Cloudflare

ロードバランサー機能でWebパフォーマンスと可用性を向上
ーコラムー
2020年2月20日号

ロードバランサー機能でWebパフォーマンスと可用性を向上

今回はロードバランサー機能について解説致します。

ロードバランサーを訳すと負荷分散ということになりますが、負荷を分散することのメリット(=ロードバランサーの導入目的)は、パフォーマンスの向上と可用性の確保です。

ロードバランサー機能を導入することで、同一のコンテンツや機能を持った複数のオリジンサーバを用いて1つのサイトを構成することが可能になります。 ロードバランサーは、サイトのアクセスを受け付ける地点となり、受信したトラフィックを複数のオリジンサーバへ振り分けます。





そのため、単一のオリジンサーバではさばき切れない量のトラフィック量をさばけるようになったり、レスポンスタイムが向上するなどの効果が得られます。
2つ目のメリットはサイトの可用性向上です。 ロードバランサーでは、オリジンサーバへの死活監視を常時行っています。Cloudflareではこの死活監視機能のことをMonitorと呼んでいます。
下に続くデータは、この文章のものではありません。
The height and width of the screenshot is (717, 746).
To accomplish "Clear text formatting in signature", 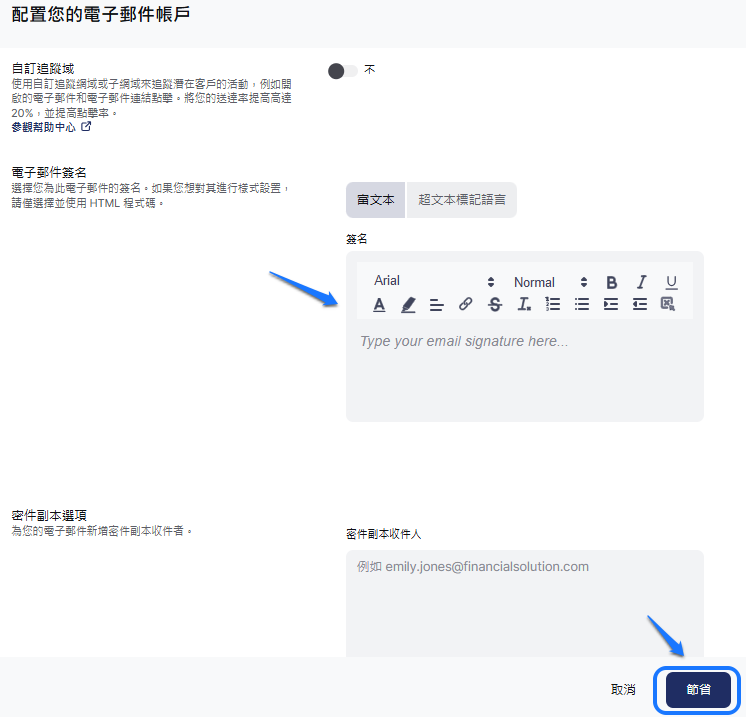I will (523, 305).
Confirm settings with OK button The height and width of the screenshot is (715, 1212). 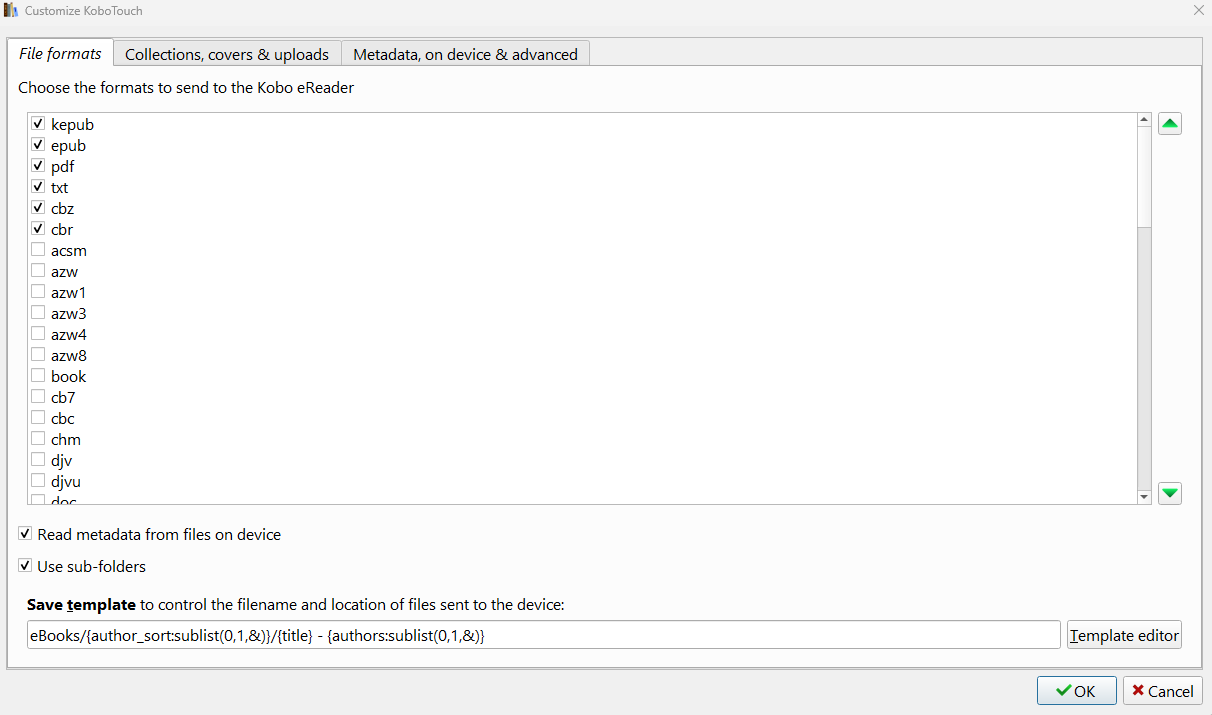1076,691
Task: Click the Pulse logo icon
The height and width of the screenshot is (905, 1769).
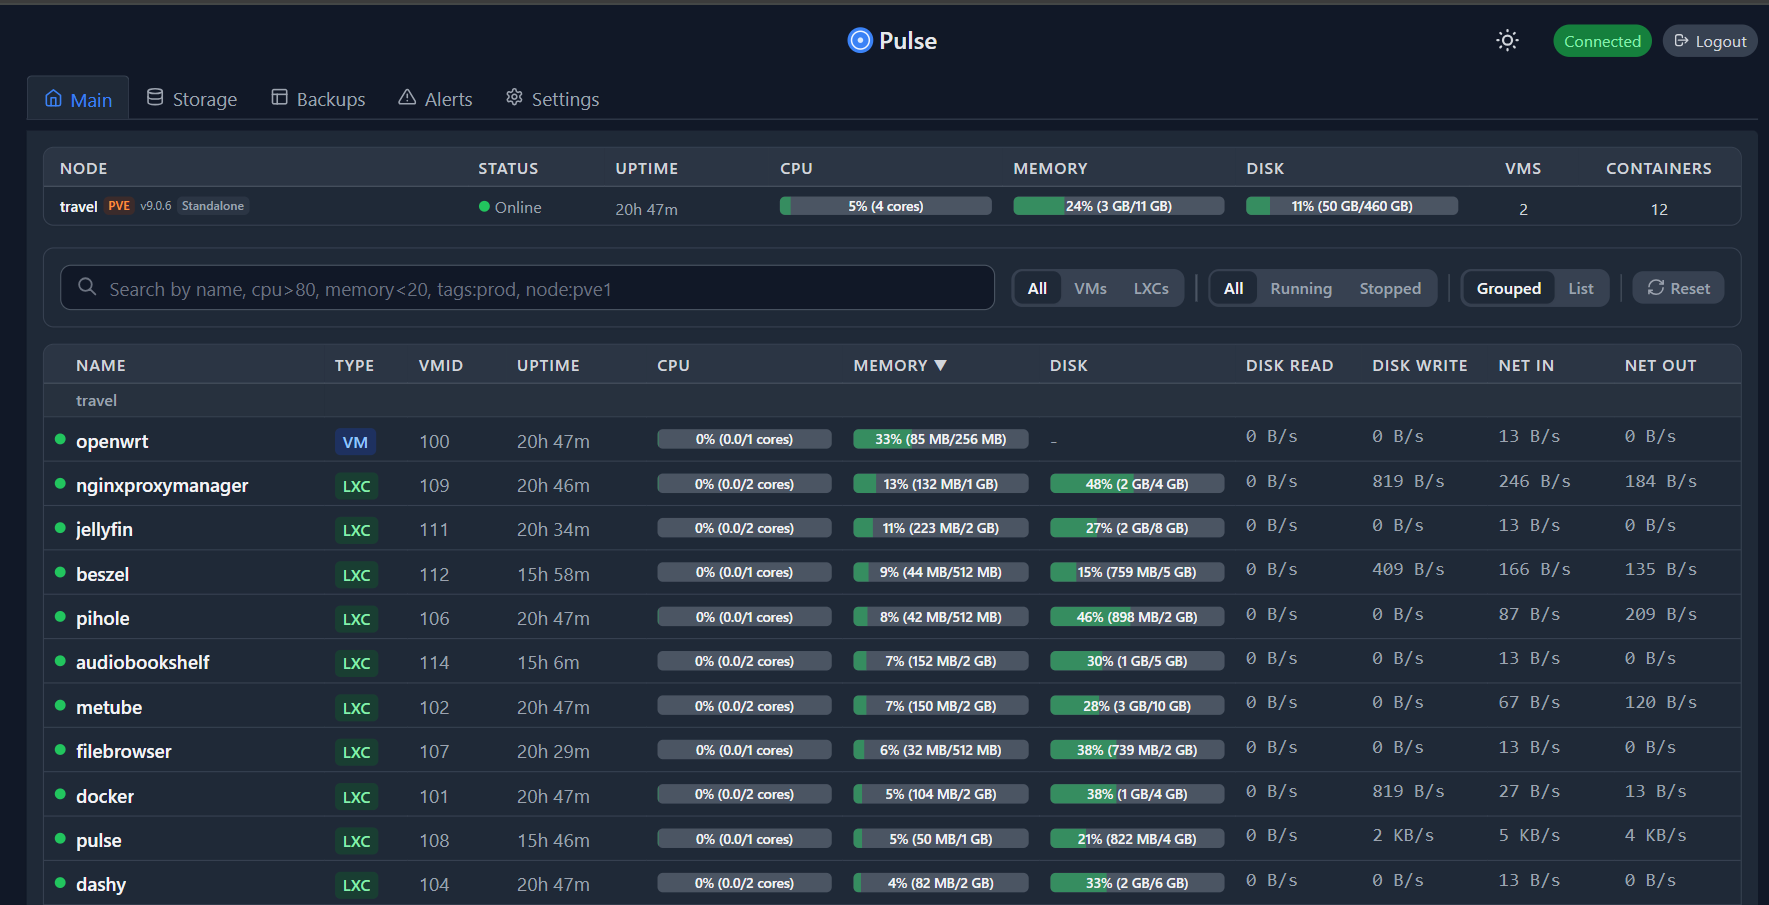Action: [x=859, y=40]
モニターにより、あるオリジンサーバが機能停止したことを検知した場合に、そのオリジンサーバへはトラフィックを振り分けなくなります。



こうすることで、1台のオリジンサーバが機能停止しても他のオリジンサーバが稼働していれば、サイト自体は停止することなくサービスを継続し続けることが出来ます。
以上がロードバランサーの導入メリットです。


ここからはロードバランサーについてもう少し詳細な説明をしたいと思います。
同一の目的をもった1つのサーバ群をPoolという単位でまとめます。Poolの設定では、各オリジンサーバへの振り分け比率を指定します。




Poolは複数のオリジンサーバをまとめ、Pool内のオリジンサーバへトラフィックを振り分けるものですが、複数Poolを振り分ける機能もあります。 複数のPoolがある場合は、Traffic Steering(Poolをどう振り分けるのか)を設定します。
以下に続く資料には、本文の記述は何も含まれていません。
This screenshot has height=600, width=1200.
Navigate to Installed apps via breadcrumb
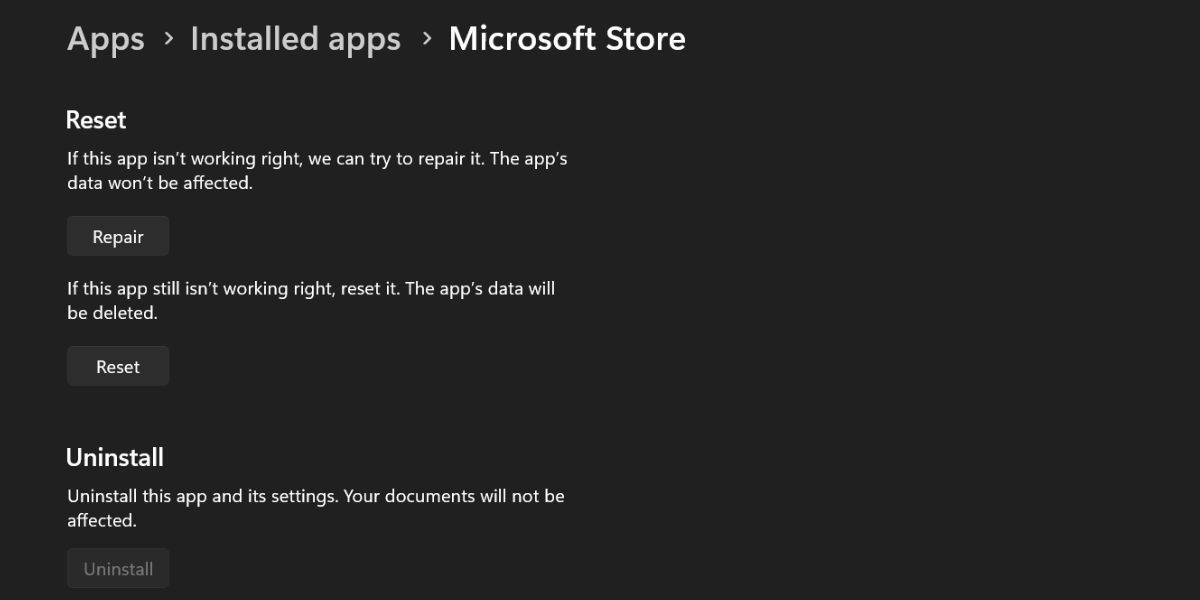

Traffic Steeringの選択肢には、以下のようなものがあります。


名称 意味
Off

Poolへ設定したOrder値に基づいて優先するPoolが利用不可能になったら次候補のPoolへ切り替える

Dynamic Steering

死活監視の通信で観測された各オリジンサーバのレイテンシーに基づいて最も高速なPoolを選択する

Dynamic Steering

各Poolにリージョンを設定しておき、クライアントの位置に基づいてPoolを選択する

Dynamic Steering

生存しているPoolの中からランダムに選択する




設定例を2つ挙げたいと思います。 1つ目はシンプルな例です。単一のPoolがあり、Pool内にサーバが2つあり、トラフィックを平等に振り分ける例です。
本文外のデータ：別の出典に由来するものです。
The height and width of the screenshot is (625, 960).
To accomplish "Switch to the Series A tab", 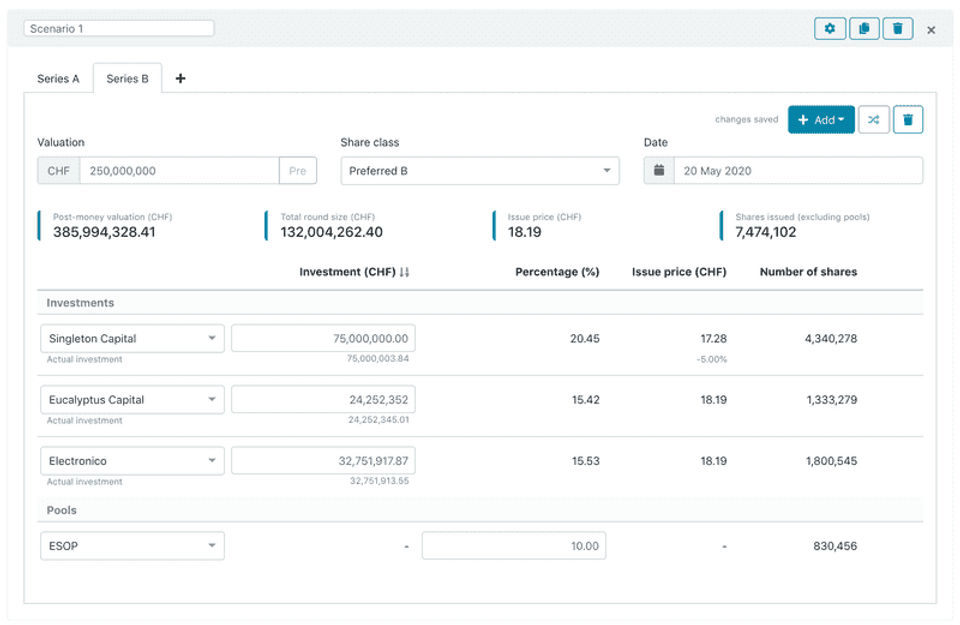I will tap(58, 79).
2つ目は少し複雑な例です。Geo Steeringによって北東アジア用Poolと東ヨーロッパPoolのうち、地理的に近いPoolが選択され、選択されたPool内で指定された比率に従ってトラフィックが振り分けられます。





Monitorでは、TCPの3ウェイハンドシェイクのみ行うことや、HTTPやHTTPSを使ってアプリケーションレイヤーで実施することなどが可能です。 HTTPやHTTPSを用いたモニターでは、単純にオリジンサーバが何らかの応答を返すことが出来るかではなく、どのようなコンテンツが応答内に含まれていれば正常と見なすのか、といったことが設定できます。 そのため、静的なコンテンツでなく、アプリケーションサーバやDBサーバも関与して生成する動的ページをモニターへ指定することで、複数のミドルウェアやネットワークの正常性を含めて確認することが出来ます。




以下の例では、全てのサーバが稼働していますが、アプリケーションサーバへ通じることが出来ないサーバをMonitorにて利用不可の判断をしています。




CDNやWAFを使って高速化やセキュリティ向上を図っても単一の障害でサイトが利用不可になっては元も子もありません。 また、Cloudflareのロードバランサーなら各オリジンサーバが地理的に離れていても同一Poolのメンバーにすることが可能で、単一の拠点内で稼働する物理や仮想のロードバランサーで出来ない構成を取ることが可能です。 WAFやCDNの導入やリプレース時に合わせてご検討頂ければと思います。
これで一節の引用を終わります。